When he got back to the Imperial Palace Vond was already there, sitting on air in the audience chamber with the great red doors opened wide.
Sterren paused in the entryway, unsure whether to speak to the warlock, or to slip upstairs unnoticed. Vond settled the matter by calling, “Oh, there you are, Sterren!”
Sterren strolled into the audience chamber, trying to look casual. “How did it go?” he asked.
“Oh, well enough,” Vond said, smiling. “The sand wouldn’t hold together, of course, so I pulled up a sheet of bedrock. It’s about fifty feet thick and fifty yards high, and only the gods know how long.” He stretched and added, “It felt wonderful, using all that power!”
Sterren smiled back, hoping the warlock would not see how false the smile was. “I could see the difference from the tower,” he said.
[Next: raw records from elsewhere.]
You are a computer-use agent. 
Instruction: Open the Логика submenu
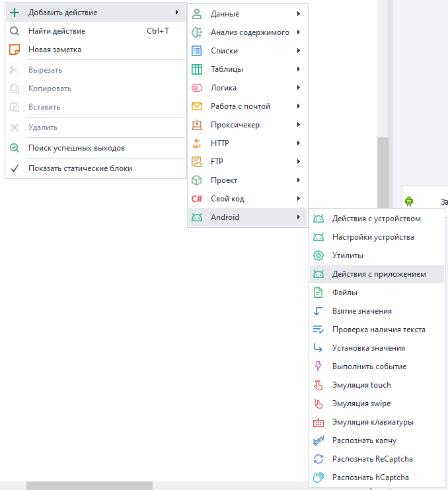coord(223,88)
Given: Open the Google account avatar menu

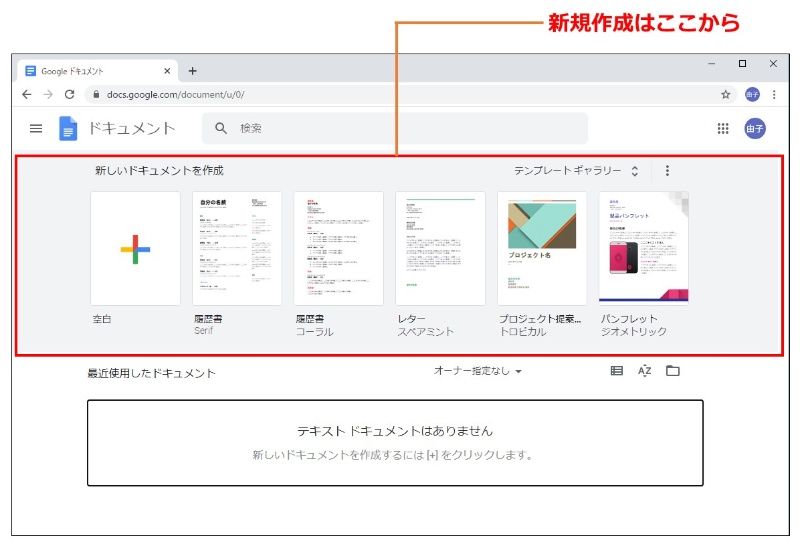Looking at the screenshot, I should coord(755,128).

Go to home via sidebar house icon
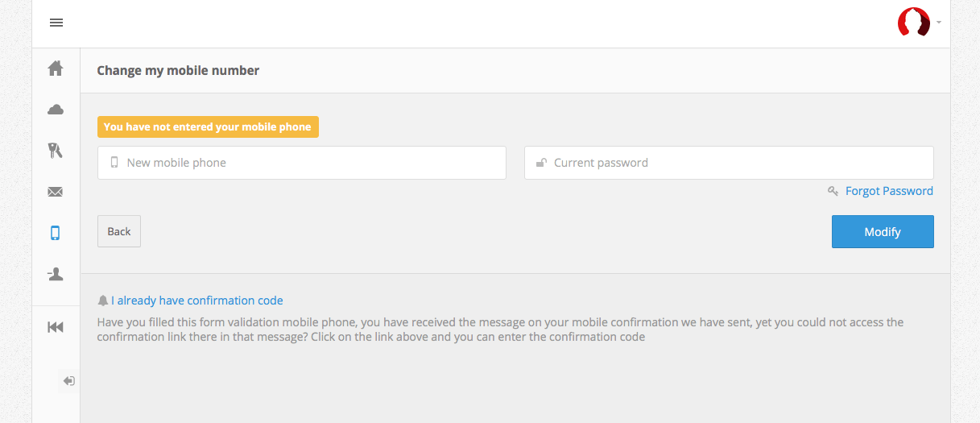coord(56,68)
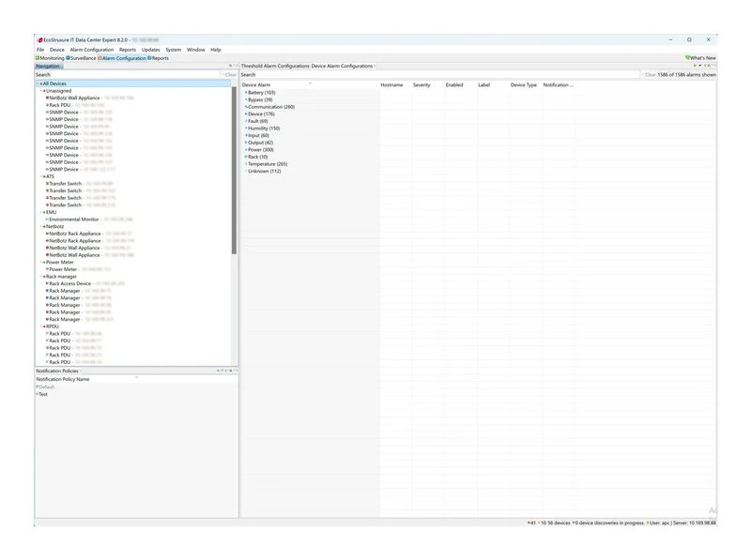Click the What's New icon
The height and width of the screenshot is (560, 751).
[687, 58]

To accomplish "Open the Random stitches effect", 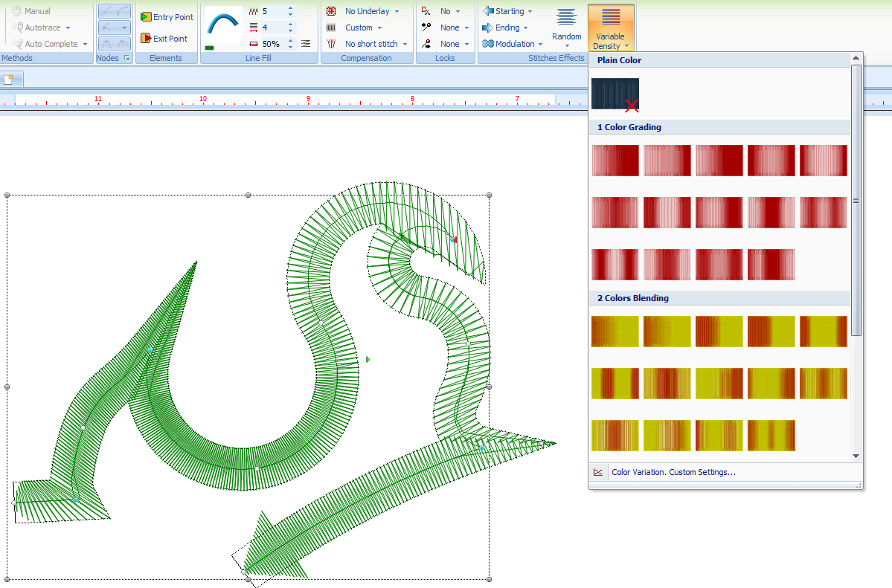I will tap(566, 26).
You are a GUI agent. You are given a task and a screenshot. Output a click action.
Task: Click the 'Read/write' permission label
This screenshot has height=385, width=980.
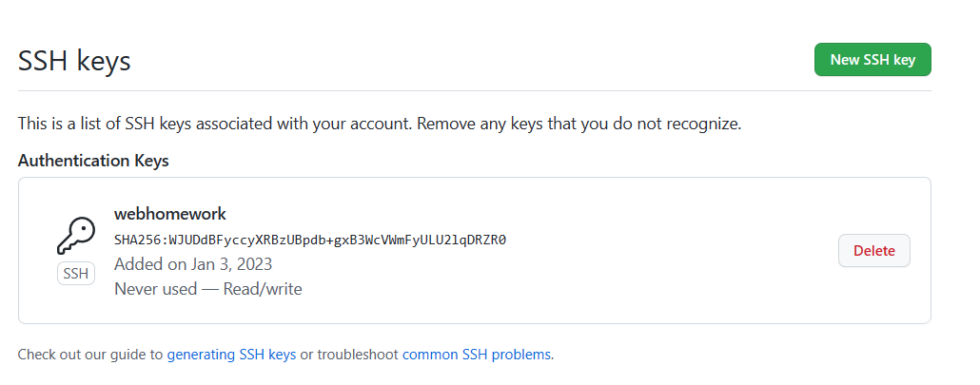point(262,288)
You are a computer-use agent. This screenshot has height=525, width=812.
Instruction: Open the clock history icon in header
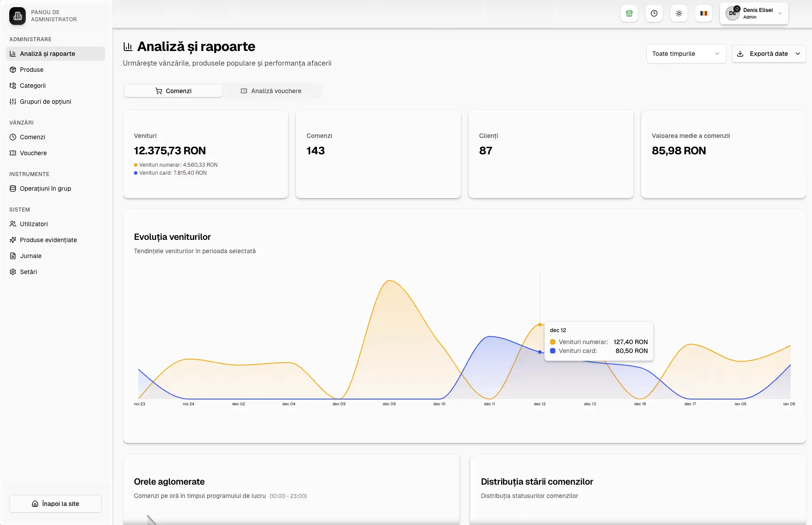click(x=654, y=13)
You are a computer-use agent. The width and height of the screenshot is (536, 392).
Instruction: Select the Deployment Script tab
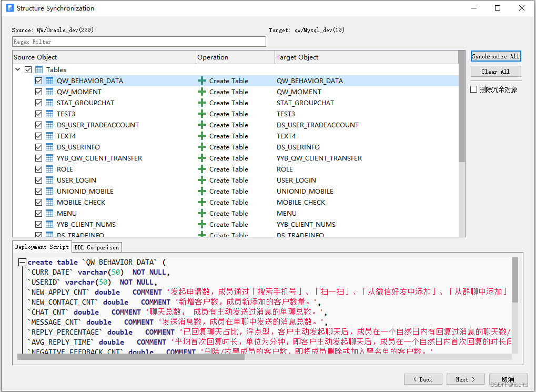click(x=42, y=247)
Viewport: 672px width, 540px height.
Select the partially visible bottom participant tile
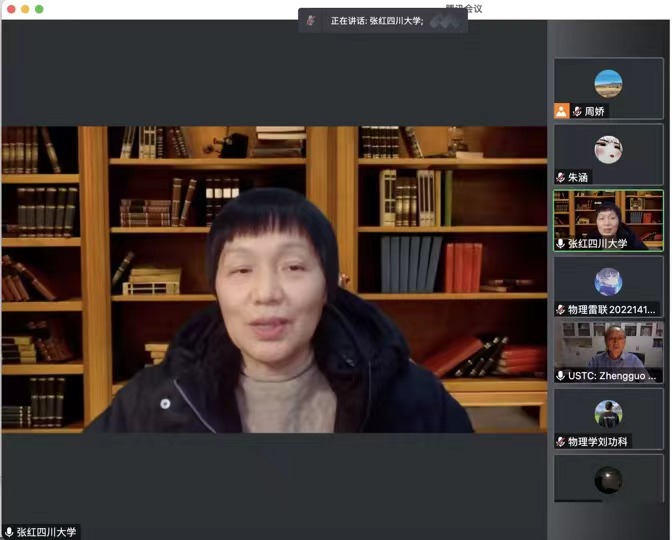pyautogui.click(x=608, y=479)
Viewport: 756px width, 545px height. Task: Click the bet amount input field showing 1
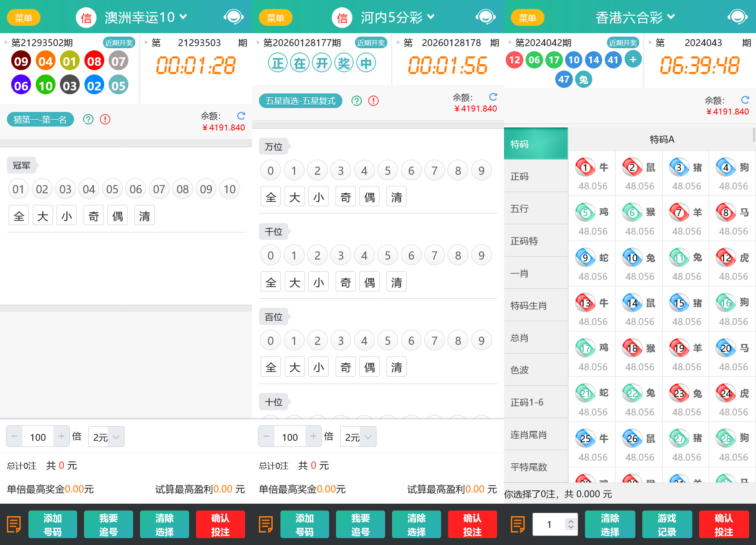click(549, 524)
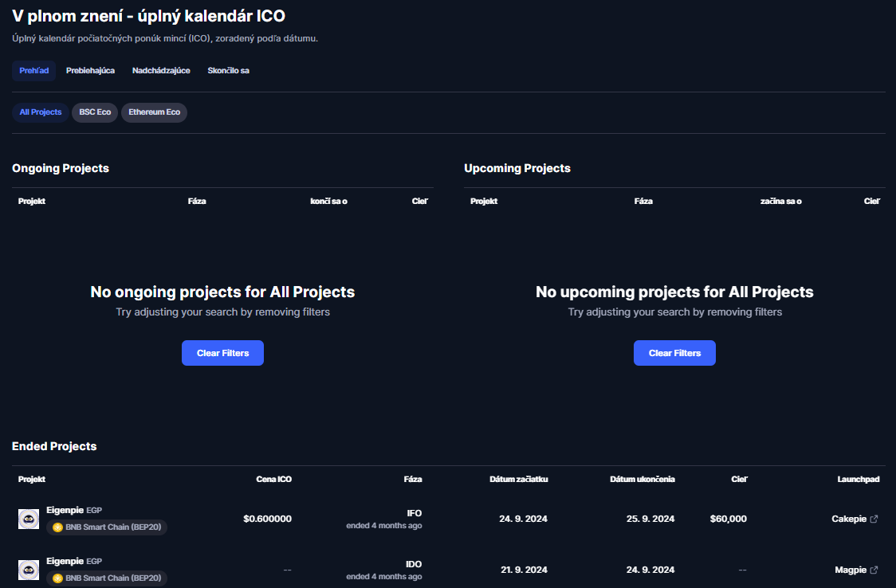Click Eigenpie logo in the IFO row
The image size is (896, 588).
tap(29, 519)
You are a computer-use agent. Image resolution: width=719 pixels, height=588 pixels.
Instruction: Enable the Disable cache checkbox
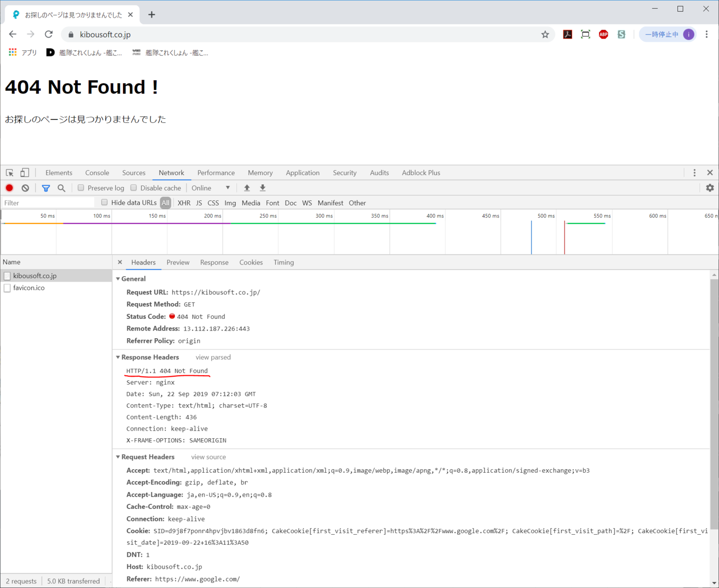(x=134, y=188)
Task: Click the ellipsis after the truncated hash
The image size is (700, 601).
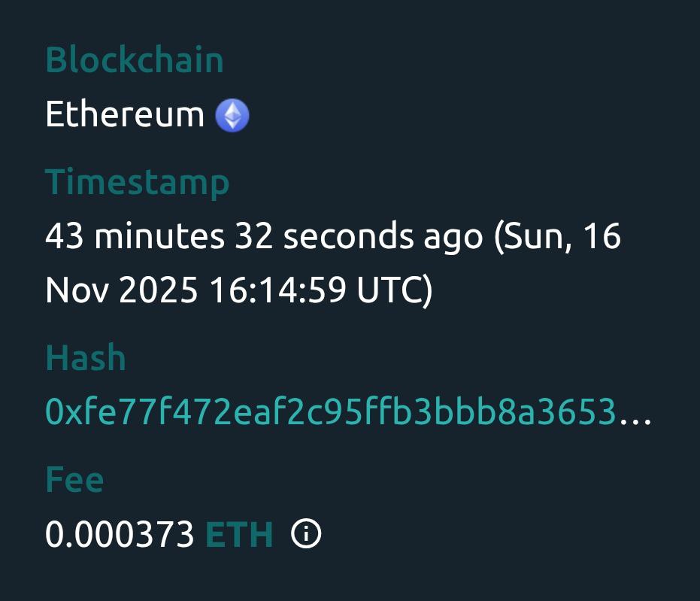Action: click(635, 416)
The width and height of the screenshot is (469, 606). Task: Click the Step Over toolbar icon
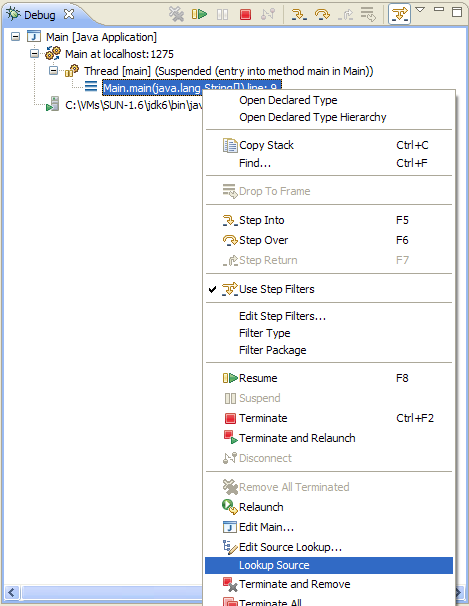pyautogui.click(x=322, y=15)
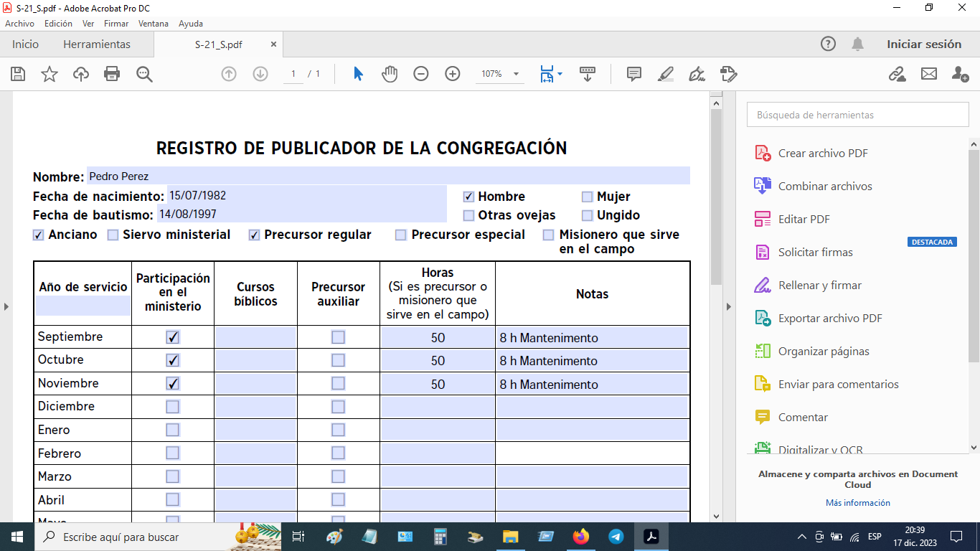Collapse the right tools pane arrow
The width and height of the screenshot is (980, 551).
[729, 306]
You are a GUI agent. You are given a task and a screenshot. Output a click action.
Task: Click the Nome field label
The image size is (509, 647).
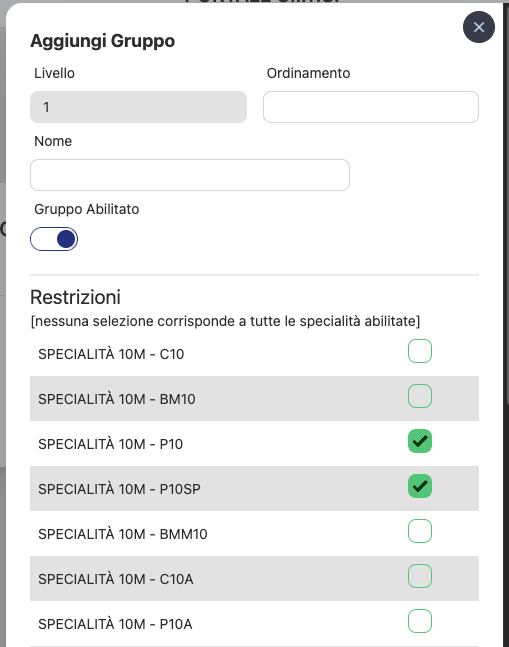[53, 141]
Vond nodded. “It doesn’t look like much from this distance, though.”
“True enough, but it can be seen, and when people realize what it is, think how impressed they’ll be. Their emperor has turned up the edge of the World itself! The concept is more powerful than the appearance on this one.”
Vond nodded. “But I’ll want to do something flashy next time, something everybody will see. You think about what it might be, Sterren; I like your ideas.” He paused and frowned. “Right now, though, I think I might take a nap. I didn’t sleep at all last night, while I was working, and my head is buzzing, as if the walls themselves were talking to me.” He waved an arm about vaguely.
Sterren nodded and watched silently as Vond drifted off toward his private chamber.
Vond still did not realize what was happening, Sterren thought. He wondered how long it would take and when Vond would catch on.
He strolled aimlessly out of the audience chamber into the entrance hall, where the rosewood door of the council chamber caught his eye. He crossed to it, hesitated, and then opened the door and peered in.
The chamber was empty. All sign of Ildirin’s sudden demise had been scrubbed away.